# [수행할 작업]
아래 항목 전체에서 "Instruction" 자리에 "Directive"를 넣어 갱신한 뒤 다시 적어 주세요. 그 밖의 부분은 그대로 둡니다.

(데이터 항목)
------------------------------------

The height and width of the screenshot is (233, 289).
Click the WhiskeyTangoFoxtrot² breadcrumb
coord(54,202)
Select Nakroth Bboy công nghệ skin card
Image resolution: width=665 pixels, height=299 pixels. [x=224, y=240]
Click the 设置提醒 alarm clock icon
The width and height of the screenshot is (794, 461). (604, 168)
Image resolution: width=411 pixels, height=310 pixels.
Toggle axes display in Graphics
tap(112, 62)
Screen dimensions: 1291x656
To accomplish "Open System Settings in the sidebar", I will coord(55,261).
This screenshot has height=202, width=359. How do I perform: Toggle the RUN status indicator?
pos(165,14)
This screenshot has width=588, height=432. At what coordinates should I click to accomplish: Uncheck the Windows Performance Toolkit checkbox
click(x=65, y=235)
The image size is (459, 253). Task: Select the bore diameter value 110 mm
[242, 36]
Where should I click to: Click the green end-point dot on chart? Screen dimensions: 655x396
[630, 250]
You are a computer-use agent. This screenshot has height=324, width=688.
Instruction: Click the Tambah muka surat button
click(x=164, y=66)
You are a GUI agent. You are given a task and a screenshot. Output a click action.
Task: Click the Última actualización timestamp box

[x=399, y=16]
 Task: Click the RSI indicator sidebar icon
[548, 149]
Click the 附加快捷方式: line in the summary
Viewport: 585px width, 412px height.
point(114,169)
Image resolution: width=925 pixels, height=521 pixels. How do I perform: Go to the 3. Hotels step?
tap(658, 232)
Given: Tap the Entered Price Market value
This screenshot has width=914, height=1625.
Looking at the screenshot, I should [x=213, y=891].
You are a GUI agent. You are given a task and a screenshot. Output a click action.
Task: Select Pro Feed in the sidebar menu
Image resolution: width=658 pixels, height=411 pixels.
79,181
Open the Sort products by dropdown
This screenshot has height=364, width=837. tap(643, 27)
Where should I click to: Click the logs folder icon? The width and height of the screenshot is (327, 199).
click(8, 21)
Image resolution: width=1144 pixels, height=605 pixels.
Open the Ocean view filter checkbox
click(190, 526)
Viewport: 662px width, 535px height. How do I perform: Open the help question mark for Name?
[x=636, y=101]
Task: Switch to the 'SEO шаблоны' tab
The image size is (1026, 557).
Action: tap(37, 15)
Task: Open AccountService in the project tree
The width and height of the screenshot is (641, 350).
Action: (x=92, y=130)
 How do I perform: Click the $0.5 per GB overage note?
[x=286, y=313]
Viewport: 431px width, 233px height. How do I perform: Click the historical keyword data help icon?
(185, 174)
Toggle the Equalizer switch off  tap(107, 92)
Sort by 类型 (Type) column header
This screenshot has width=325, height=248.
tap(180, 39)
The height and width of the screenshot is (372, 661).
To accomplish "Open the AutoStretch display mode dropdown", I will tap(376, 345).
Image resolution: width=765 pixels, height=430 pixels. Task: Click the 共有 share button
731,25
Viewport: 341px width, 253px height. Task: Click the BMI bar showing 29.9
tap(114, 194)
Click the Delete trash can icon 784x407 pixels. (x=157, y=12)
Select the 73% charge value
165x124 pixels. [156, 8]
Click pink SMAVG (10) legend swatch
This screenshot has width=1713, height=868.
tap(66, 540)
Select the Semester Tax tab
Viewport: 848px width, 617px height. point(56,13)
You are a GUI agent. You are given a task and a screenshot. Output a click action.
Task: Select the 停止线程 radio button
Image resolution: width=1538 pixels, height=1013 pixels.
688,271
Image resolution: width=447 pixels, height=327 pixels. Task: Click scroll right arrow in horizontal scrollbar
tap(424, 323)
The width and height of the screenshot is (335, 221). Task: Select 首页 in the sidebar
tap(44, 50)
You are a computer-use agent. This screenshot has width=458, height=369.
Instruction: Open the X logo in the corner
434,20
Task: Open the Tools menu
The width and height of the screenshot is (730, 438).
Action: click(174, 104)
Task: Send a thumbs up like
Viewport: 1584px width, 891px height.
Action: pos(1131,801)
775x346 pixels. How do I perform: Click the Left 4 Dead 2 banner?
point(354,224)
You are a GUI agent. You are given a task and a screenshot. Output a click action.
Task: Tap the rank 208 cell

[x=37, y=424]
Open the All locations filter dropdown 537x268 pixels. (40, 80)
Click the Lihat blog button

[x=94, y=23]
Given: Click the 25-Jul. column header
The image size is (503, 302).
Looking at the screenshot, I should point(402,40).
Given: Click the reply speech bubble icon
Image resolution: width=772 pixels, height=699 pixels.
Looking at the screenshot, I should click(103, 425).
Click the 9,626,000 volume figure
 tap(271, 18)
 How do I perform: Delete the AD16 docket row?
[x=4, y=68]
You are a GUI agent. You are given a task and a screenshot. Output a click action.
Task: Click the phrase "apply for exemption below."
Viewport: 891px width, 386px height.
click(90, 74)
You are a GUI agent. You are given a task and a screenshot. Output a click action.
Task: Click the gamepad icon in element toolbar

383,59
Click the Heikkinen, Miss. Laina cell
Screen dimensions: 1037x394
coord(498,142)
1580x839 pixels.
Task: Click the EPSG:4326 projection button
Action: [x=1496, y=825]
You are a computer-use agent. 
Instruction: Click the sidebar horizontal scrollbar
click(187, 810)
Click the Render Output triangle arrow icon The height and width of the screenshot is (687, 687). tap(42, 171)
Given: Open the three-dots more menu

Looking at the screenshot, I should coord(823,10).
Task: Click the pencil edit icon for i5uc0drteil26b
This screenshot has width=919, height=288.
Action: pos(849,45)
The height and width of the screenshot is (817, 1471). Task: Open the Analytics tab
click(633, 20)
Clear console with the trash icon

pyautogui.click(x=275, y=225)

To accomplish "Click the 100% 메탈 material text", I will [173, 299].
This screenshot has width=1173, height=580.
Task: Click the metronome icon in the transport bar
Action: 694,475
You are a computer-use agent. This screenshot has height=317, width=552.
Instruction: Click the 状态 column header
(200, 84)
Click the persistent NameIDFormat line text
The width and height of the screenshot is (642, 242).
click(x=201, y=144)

------------------------------------

# [해답]
The height and width of the screenshot is (233, 289).
Click the WhiskeyTangoFoxtrot² breadcrumb
coord(54,202)
Select Nakroth Bboy công nghệ skin card
Image resolution: width=665 pixels, height=299 pixels. [x=224, y=240]
Click the 设置提醒 alarm clock icon
The width and height of the screenshot is (794, 461). (604, 168)
Image resolution: width=411 pixels, height=310 pixels.
Toggle axes display in Graphics
tap(112, 62)
Screen dimensions: 1291x656
To accomplish "Open System Settings in the sidebar", I will coord(55,261).
This screenshot has height=202, width=359. How do I perform: Toggle the RUN status indicator?
pos(165,14)
This screenshot has width=588, height=432. At what coordinates should I click to accomplish: Uncheck the Windows Performance Toolkit checkbox
click(x=65, y=235)
The image size is (459, 253). Task: Select the bore diameter value 110 mm
[242, 36]
Where should I click to: Click the green end-point dot on chart? Screen dimensions: 655x396
[630, 250]
You are a computer-use agent. This screenshot has height=324, width=688.
Directive: Click the Tambah muka surat button
click(x=164, y=66)
You are a GUI agent. You are given a task and a screenshot. Output a click action.
Task: Click the Última actualización timestamp box

[x=399, y=16]
 Task: Click the RSI indicator sidebar icon
[548, 149]
Click the 附加快捷方式: line in the summary
Viewport: 585px width, 412px height.
point(114,169)
Image resolution: width=925 pixels, height=521 pixels. How do I perform: Go to the 3. Hotels step?
tap(658, 232)
Given: Tap the Entered Price Market value
This screenshot has width=914, height=1625.
Looking at the screenshot, I should [x=213, y=891].
You are a GUI agent. You are given a task and a screenshot. Output a click action.
Task: Select Pro Feed in the sidebar menu
Image resolution: width=658 pixels, height=411 pixels.
79,181
Open the Sort products by dropdown
This screenshot has height=364, width=837. tap(643, 27)
Where should I click to: Click the logs folder icon? The width and height of the screenshot is (327, 199).
click(8, 21)
Image resolution: width=1144 pixels, height=605 pixels.
Open the Ocean view filter checkbox
click(190, 526)
Viewport: 662px width, 535px height. How do I perform: Open the help question mark for Name?
[x=636, y=101]
Task: Switch to the 'SEO шаблоны' tab
The image size is (1026, 557).
Action: tap(37, 15)
Task: Open AccountService in the project tree
The width and height of the screenshot is (641, 350).
Action: (x=92, y=130)
 How do I perform: Click the $0.5 per GB overage note?
[x=286, y=313]
Viewport: 431px width, 233px height. How do I perform: Click the historical keyword data help icon?
(185, 174)
Toggle the Equalizer switch off  tap(107, 92)
Sort by 类型 (Type) column header
This screenshot has width=325, height=248.
tap(180, 39)
The height and width of the screenshot is (372, 661).
To accomplish "Open the AutoStretch display mode dropdown", I will tap(376, 345).
Image resolution: width=765 pixels, height=430 pixels. Task: Click the 共有 share button
731,25
Viewport: 341px width, 253px height. Task: Click the BMI bar showing 29.9
tap(114, 194)
Click the Delete trash can icon 784x407 pixels. (x=157, y=12)
Select the 73% charge value
165x124 pixels. [156, 8]
Click pink SMAVG (10) legend swatch
This screenshot has width=1713, height=868.
tap(66, 540)
Select the Semester Tax tab
Viewport: 848px width, 617px height. point(56,13)
You are a GUI agent. You are given a task and a screenshot. Output a click action.
Task: Select the 停止线程 radio button
Image resolution: width=1538 pixels, height=1013 pixels.
688,271
Image resolution: width=447 pixels, height=327 pixels. Task: Click scroll right arrow in horizontal scrollbar
tap(424, 323)
The width and height of the screenshot is (335, 221). Task: Select 首页 in the sidebar
tap(44, 50)
You are a computer-use agent. This screenshot has width=458, height=369.
Directive: Open the X logo in the corner
434,20
Task: Open the Tools menu
The width and height of the screenshot is (730, 438).
Action: click(174, 104)
Task: Send a thumbs up like
Viewport: 1584px width, 891px height.
Action: pos(1131,801)
775x346 pixels. How do I perform: Click the Left 4 Dead 2 banner?
point(354,224)
You are a GUI agent. You are given a task and a screenshot. Output a click action.
Task: Tap the rank 208 cell

[x=37, y=424]
Open the All locations filter dropdown 537x268 pixels. (40, 80)
Click the Lihat blog button

[x=94, y=23]
Given: Click the 25-Jul. column header
The image size is (503, 302).
Looking at the screenshot, I should point(402,40).
Given: Click the reply speech bubble icon
Image resolution: width=772 pixels, height=699 pixels.
Looking at the screenshot, I should click(103, 425).
Click the 9,626,000 volume figure
 tap(271, 18)
 How do I perform: Delete the AD16 docket row?
[x=4, y=68]
You are a GUI agent. You are given a task and a screenshot. Output a click action.
Task: Click the phrase "apply for exemption below."
Viewport: 891px width, 386px height.
click(90, 74)
You are a GUI agent. You are given a task and a screenshot. Output a click action.
Task: Click the gamepad icon in element toolbar

383,59
Click the Heikkinen, Miss. Laina cell
Screen dimensions: 1037x394
coord(498,142)
1580x839 pixels.
Task: Click the EPSG:4326 projection button
Action: [x=1496, y=825]
You are a computer-use agent. 
Directive: Click the sidebar horizontal scrollbar
click(187, 810)
Click the Render Output triangle arrow icon The height and width of the screenshot is (687, 687). tap(42, 171)
Given: Open the three-dots more menu

Looking at the screenshot, I should coord(823,10).
Task: Click the pencil edit icon for i5uc0drteil26b
This screenshot has width=919, height=288.
Action: pos(849,45)
The height and width of the screenshot is (817, 1471). Task: Open the Analytics tab
click(633, 20)
Clear console with the trash icon

pyautogui.click(x=275, y=225)

To accomplish "Click the 100% 메탈 material text", I will [173, 299].
This screenshot has width=1173, height=580.
Task: Click the metronome icon in the transport bar
Action: 694,475
You are a computer-use agent. This screenshot has height=317, width=552.
Directive: Click the 状态 column header
(200, 84)
Click the persistent NameIDFormat line text
The width and height of the screenshot is (642, 242).
click(x=201, y=144)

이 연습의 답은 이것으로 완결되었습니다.